China Cut Rates, NZ Trade Deficit To Narrow

 | Oct 26, 2015 08:30AM ET

PBoC cut rate and RRR

As expected the People’s Bank of China further eased its monetary policy as it proceeded with another cut in the 1-year lending rate and the reserve requirement ratio. The first one was trimmed by 25bps to 4.35%, while the ladder was cut by 50bps to 17.50%. The market’s initial response was to send global equities substantially higher. However, the rally did not last long as market participants also interpret this as a sign of weakness from the world’s second biggest economy. China is still adapting toward its “new norm” and we believe that additional rounds of stimulus are necessary to cushion the hard lending. On the FX front, the constant pressure on USD/CNY suggests that the PBoC is continuing to sell its foreign exchange reserves. The strong rumours surrounding the inclusion of the renminbi in the currency basket for the valuation of the SDRs of the IMFs also provide strong support to the Chinese currency.

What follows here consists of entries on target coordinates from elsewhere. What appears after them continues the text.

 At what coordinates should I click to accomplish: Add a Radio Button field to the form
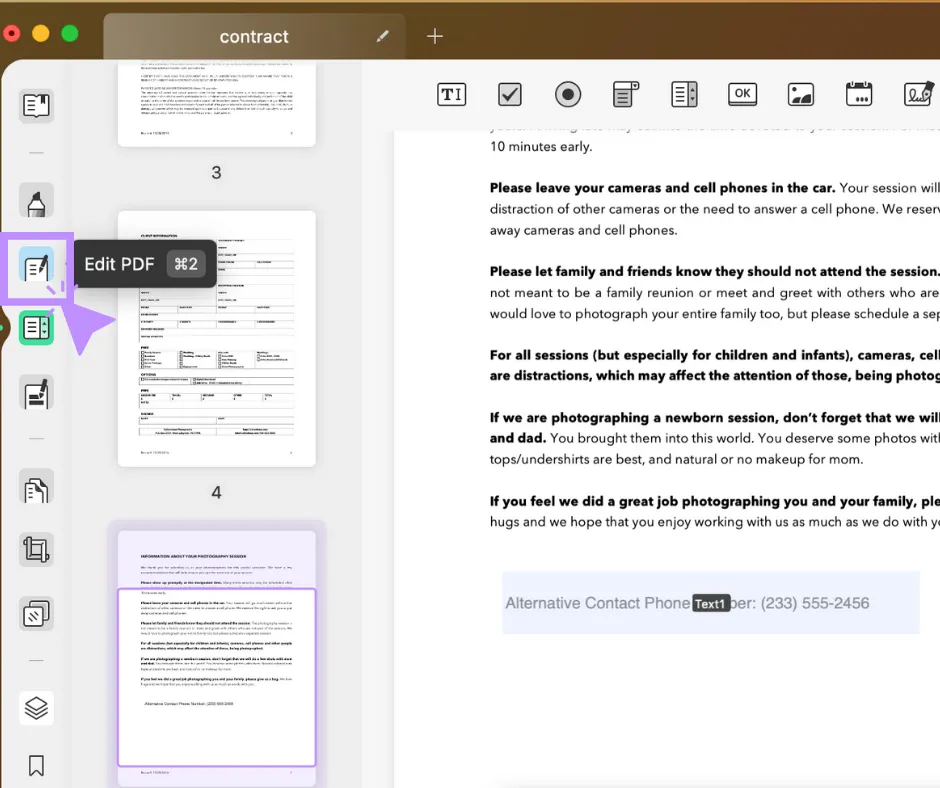coord(567,94)
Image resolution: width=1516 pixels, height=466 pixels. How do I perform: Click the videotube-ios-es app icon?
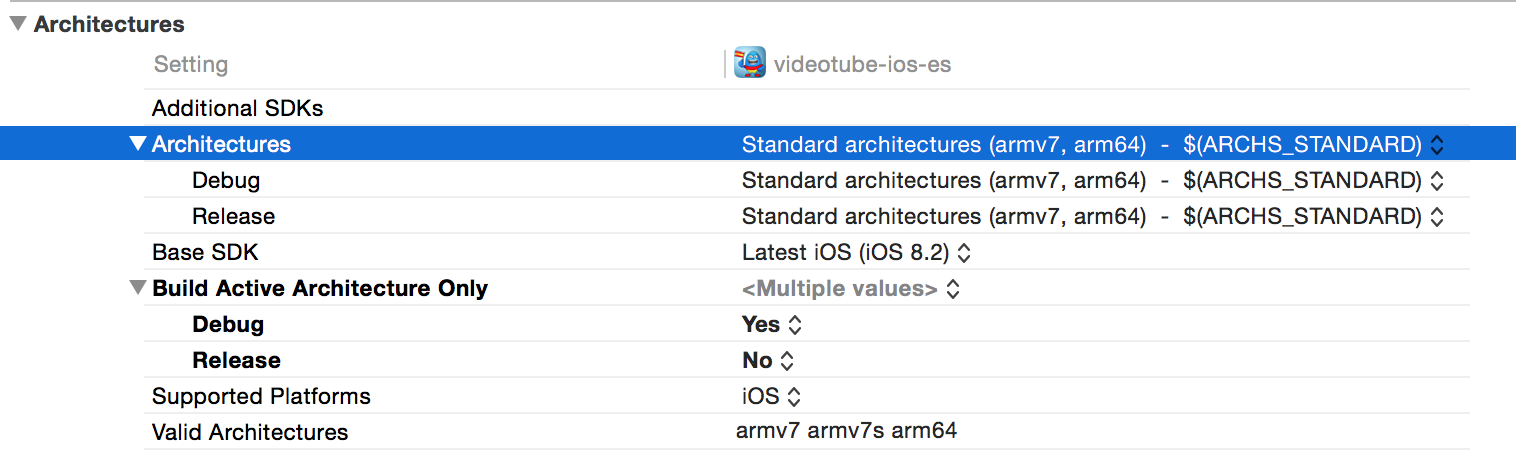point(749,63)
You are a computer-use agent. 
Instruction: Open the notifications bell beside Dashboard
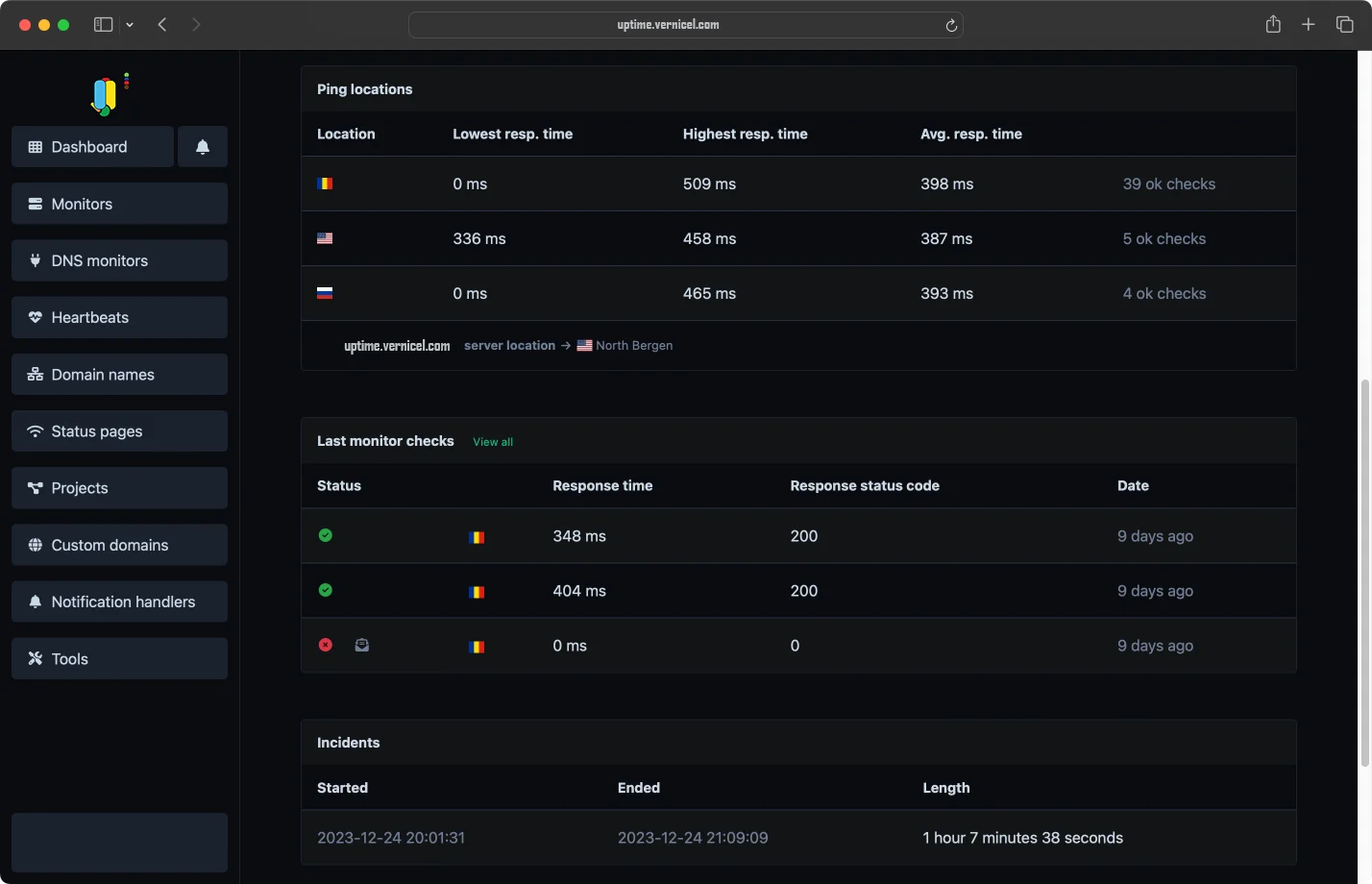pyautogui.click(x=203, y=146)
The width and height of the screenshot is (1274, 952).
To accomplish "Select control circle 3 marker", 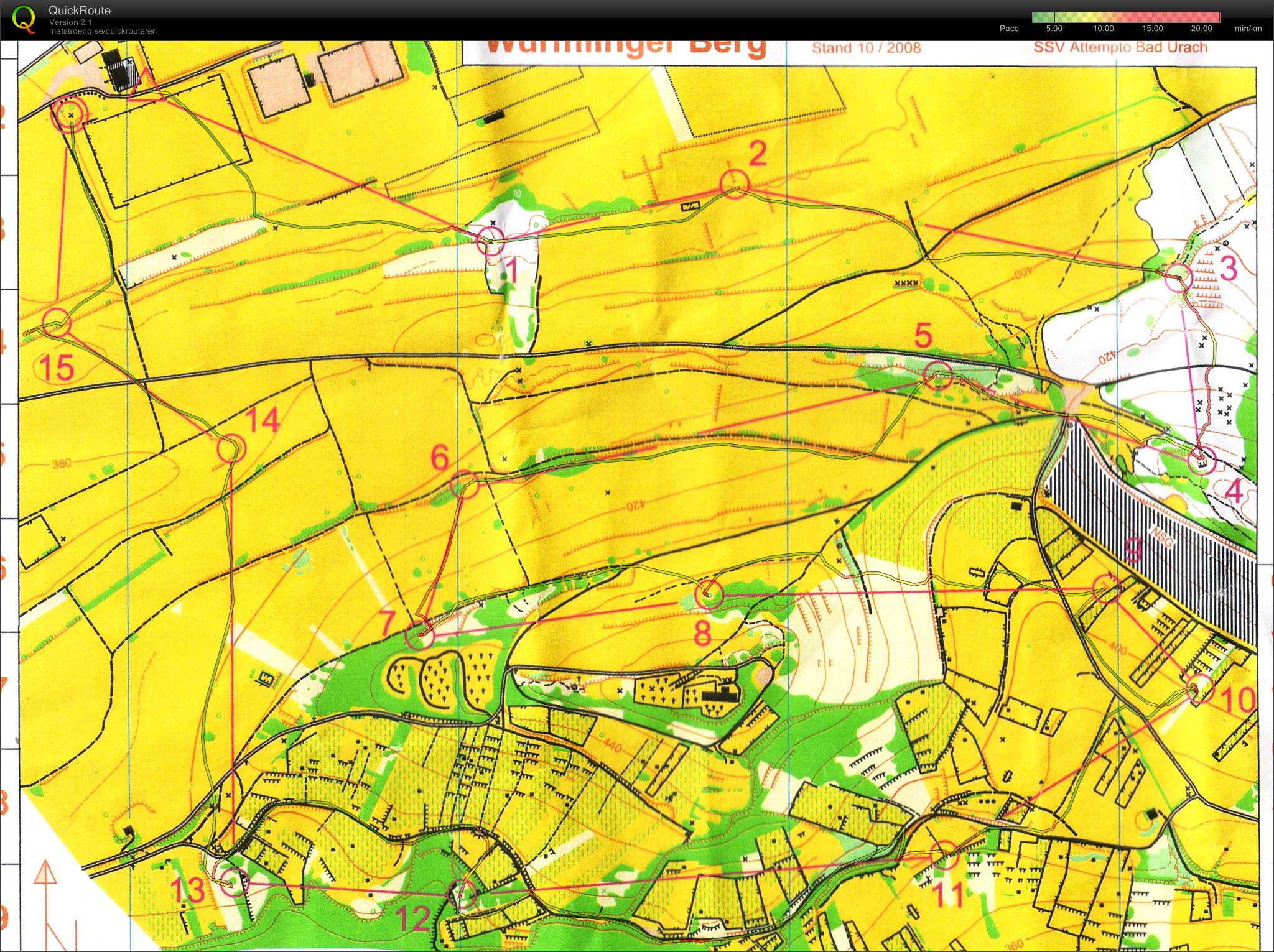I will click(x=1178, y=278).
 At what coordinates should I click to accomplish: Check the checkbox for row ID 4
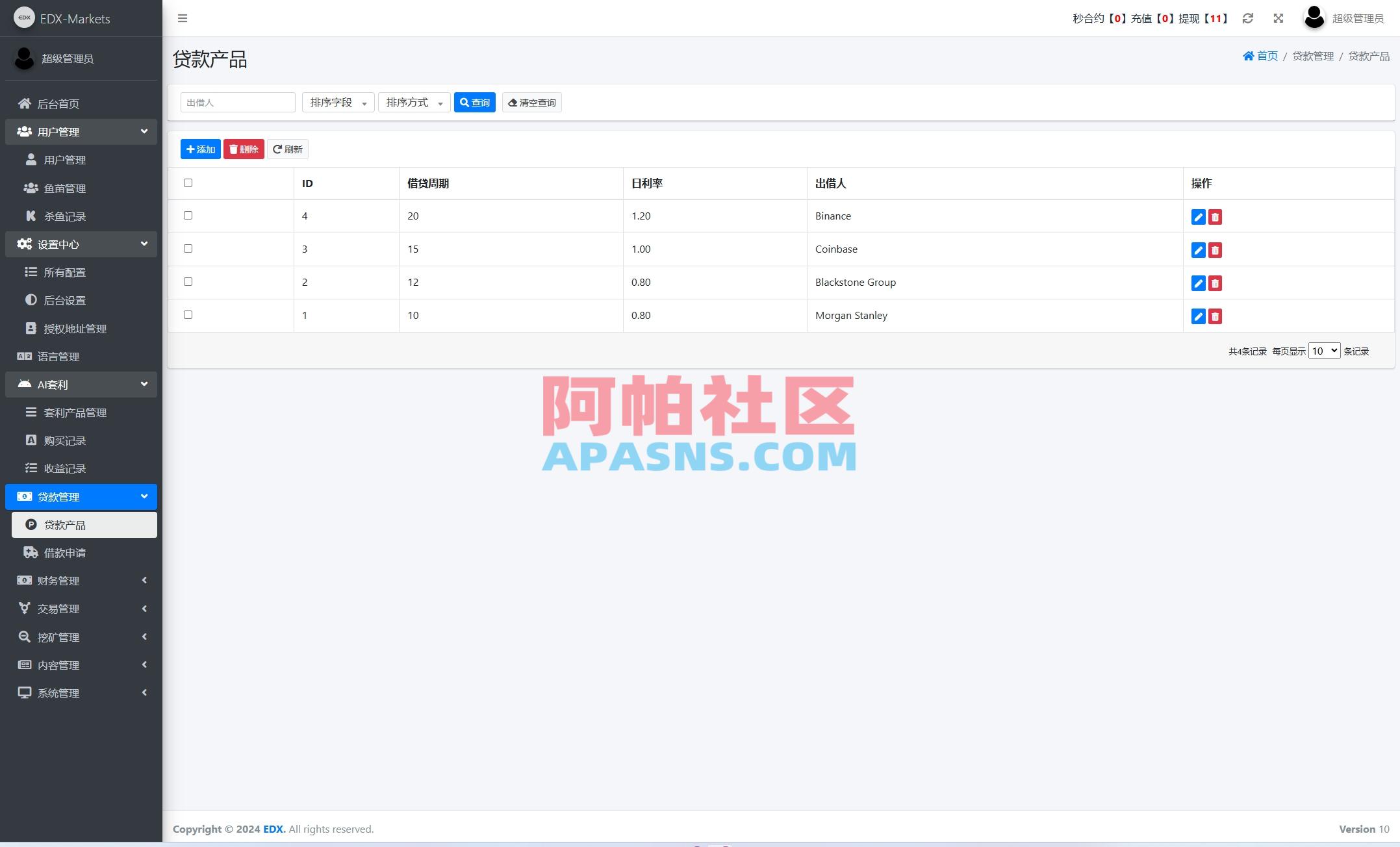(188, 215)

New Zealand’s trade balance ahead of RBNZ decision

The Kiwi trade deficit is expected to have narrowed in September after printing a 6-year record last month. Exports are expected to have risen to NZ$3.90bn, helped by rising global dairy prices, compared with a reading of NZ$3.73bn the previous month. The market anticipates imports to have increased slightly to NZ$4.78bn from NZ$4.77bn in August. In spite of a temporary improvement of global dairy prices in September, prices fell unexpectedly last week. It increasingly appears that the market overestimated the resilience of the kiwi economy against global headwinds. The recent improvement of the economic outlook will prove to be short-lived and we anticipate the RBNZ to deliver a dovish message on Wednesday, arguing for a weaker NZD. From our standpoint, the risk in NZD/USD remains to the downside and we see the $0.6619 support as the next target.

French total jobseekers

Over the last seven years, the situation in the Eurozone is becoming more difficult. France is not an exception in the continent and the total number of French Jobseekers has increased by more than 80%. In 2008 around 2 million people were actively looking for a job while it currently holds above 3.5 million. Today’s data are expected to see a net change of 3000 more person. Air France, Fram (the travel agencies) are symbols of the problems. Those companies are either closing (Fram) or restructuring (Air France (PA:AIRF)).

We believe that the ongoing trend of increasing jobseekers is not going to stop. France is still paying the price of the deindustrialization. Its trade deficit remain very large at around 3€ billion. Plus, the inability to debase its currency to be more competitive only paves the way to more austerity policies. Symbol of those difficulties, the French debt-to-GDP ratio is exploding. Officials were saying that such an economy was not sustainable with a ration above 90%. Now that the French ratio is way above this threshold, we can wonder about the good health of its economy. Over the long haul, we remain bearish on the single currency.